_EXERCISE DIRECTIONS_.
Beginning with the first line of the material, set down each line exactly as written, up to and including the line with "Task: Go to Geteilte Kalender settings".

_TASK DATA_.
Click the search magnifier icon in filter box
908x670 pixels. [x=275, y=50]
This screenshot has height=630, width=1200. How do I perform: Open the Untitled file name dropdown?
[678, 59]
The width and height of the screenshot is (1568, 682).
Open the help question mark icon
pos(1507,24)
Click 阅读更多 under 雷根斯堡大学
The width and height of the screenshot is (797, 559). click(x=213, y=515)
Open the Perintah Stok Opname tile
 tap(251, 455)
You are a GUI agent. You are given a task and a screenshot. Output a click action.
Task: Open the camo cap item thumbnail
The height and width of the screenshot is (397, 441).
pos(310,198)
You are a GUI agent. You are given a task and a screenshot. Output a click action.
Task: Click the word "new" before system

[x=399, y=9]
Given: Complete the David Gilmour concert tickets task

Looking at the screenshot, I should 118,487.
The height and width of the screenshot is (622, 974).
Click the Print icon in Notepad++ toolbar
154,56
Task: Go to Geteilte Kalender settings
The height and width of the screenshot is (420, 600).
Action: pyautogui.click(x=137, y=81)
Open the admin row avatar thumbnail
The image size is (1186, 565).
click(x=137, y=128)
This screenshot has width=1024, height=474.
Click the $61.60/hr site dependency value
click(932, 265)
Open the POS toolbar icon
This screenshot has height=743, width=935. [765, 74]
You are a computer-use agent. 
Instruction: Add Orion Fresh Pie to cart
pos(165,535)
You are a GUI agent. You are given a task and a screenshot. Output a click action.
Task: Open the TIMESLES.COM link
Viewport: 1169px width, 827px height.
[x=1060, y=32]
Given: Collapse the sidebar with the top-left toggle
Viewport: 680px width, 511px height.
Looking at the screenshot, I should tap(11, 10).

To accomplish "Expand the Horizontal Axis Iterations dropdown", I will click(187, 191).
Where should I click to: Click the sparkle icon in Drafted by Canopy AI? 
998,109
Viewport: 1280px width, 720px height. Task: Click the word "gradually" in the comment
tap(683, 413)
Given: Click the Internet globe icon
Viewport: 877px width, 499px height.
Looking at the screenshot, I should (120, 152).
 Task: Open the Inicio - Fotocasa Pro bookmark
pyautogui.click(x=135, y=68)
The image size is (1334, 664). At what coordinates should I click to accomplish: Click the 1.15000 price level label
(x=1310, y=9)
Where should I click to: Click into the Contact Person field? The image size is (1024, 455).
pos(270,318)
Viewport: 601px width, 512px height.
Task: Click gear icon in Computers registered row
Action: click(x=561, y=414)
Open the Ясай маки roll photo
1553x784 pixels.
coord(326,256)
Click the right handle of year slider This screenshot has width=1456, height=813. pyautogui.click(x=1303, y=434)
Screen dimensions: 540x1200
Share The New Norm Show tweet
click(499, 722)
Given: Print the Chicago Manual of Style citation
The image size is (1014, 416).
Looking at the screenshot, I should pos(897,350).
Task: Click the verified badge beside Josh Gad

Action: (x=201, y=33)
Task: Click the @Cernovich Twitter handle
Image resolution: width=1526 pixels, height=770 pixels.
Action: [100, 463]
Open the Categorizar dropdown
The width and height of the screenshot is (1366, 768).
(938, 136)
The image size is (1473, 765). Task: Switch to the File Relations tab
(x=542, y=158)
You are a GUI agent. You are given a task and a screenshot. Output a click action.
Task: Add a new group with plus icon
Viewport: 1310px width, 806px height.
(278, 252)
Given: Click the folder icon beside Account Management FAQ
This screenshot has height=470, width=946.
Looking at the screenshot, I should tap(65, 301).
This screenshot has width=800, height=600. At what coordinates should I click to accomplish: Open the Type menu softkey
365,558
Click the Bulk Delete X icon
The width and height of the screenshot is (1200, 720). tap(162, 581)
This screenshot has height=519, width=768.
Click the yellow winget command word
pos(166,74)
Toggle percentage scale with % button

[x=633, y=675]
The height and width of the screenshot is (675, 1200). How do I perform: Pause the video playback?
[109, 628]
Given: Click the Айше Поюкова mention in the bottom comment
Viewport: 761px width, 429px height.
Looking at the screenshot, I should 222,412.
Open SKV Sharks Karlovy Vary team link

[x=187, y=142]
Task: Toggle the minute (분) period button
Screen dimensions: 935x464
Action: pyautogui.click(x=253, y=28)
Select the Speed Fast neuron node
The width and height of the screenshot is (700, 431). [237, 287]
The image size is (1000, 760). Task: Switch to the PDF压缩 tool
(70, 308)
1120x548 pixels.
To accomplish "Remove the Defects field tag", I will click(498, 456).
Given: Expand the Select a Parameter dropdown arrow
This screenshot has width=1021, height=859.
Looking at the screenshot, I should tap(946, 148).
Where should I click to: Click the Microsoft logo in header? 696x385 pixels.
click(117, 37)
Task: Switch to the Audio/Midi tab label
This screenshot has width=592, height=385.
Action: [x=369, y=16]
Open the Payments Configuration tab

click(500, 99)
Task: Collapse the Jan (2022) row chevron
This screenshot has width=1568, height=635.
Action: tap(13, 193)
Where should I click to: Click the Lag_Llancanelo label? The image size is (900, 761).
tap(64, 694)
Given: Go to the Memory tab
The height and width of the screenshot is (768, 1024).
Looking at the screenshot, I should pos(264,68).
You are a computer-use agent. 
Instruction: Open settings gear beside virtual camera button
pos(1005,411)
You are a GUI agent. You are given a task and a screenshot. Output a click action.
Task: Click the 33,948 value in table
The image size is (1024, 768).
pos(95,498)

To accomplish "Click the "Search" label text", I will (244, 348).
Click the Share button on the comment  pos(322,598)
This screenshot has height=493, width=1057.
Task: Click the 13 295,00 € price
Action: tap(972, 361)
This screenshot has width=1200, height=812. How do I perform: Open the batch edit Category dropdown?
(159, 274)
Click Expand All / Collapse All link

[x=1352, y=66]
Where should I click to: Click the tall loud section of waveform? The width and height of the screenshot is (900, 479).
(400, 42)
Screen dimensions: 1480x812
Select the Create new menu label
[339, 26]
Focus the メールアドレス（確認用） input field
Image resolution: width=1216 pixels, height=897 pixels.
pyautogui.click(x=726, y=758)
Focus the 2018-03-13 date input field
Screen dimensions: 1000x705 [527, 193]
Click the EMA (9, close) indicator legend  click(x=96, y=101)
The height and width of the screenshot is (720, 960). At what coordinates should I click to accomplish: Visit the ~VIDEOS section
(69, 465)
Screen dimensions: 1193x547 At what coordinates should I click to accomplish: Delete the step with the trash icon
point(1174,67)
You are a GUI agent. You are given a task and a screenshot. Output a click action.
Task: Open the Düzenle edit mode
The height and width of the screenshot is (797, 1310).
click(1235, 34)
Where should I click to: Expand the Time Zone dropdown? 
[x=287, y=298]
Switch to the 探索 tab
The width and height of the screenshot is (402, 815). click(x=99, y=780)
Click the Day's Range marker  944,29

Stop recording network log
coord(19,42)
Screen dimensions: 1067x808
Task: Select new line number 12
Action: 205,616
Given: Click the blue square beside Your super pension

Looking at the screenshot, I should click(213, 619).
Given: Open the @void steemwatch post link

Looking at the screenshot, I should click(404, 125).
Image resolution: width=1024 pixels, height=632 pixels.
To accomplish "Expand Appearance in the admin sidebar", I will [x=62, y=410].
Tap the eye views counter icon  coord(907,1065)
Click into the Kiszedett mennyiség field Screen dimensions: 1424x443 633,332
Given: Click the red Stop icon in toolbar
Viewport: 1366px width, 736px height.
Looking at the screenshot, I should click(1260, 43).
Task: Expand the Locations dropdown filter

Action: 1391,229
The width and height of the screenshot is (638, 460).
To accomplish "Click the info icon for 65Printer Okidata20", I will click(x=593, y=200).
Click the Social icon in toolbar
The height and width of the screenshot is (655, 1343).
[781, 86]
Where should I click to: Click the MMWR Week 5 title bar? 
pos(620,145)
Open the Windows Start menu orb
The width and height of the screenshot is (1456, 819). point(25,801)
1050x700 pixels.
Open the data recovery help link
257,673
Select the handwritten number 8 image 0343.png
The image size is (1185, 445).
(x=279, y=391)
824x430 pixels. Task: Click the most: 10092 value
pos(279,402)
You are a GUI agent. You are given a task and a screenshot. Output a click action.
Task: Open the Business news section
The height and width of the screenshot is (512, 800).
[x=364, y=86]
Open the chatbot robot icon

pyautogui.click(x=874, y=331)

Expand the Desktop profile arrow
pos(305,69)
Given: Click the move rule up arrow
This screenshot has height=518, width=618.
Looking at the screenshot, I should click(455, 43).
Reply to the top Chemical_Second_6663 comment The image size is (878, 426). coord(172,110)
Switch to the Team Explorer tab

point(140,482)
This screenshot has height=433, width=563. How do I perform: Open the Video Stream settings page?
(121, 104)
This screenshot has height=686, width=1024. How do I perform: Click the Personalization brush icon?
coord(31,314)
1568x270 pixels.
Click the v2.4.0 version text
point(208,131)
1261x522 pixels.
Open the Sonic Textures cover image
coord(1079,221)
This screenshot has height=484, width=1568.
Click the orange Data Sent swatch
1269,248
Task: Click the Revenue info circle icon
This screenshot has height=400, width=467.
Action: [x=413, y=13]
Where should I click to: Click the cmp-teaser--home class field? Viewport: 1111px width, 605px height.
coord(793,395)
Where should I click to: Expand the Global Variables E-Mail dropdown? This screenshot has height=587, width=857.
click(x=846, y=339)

_EXERCISE RESPONSE_.
Click the search magnifier icon in filter box
908x670 pixels. [x=275, y=50]
This screenshot has height=630, width=1200. How do I perform: Open the Untitled file name dropdown?
[678, 59]
The width and height of the screenshot is (1568, 682).
Open the help question mark icon
pos(1507,24)
Click 阅读更多 under 雷根斯堡大学
The width and height of the screenshot is (797, 559). click(x=213, y=515)
Open the Perintah Stok Opname tile
 tap(251, 455)
You are a GUI agent. You are given a task and a screenshot. Output a click action.
Task: Open the camo cap item thumbnail
The height and width of the screenshot is (397, 441).
pos(310,198)
You are a GUI agent. You are given a task and a screenshot. Output a click action.
Task: Click the word "new" before system

[x=399, y=9]
Given: Complete the David Gilmour concert tickets task

Looking at the screenshot, I should 118,487.
The height and width of the screenshot is (622, 974).
Click the Print icon in Notepad++ toolbar
154,56
Task: Go to Geteilte Kalender settings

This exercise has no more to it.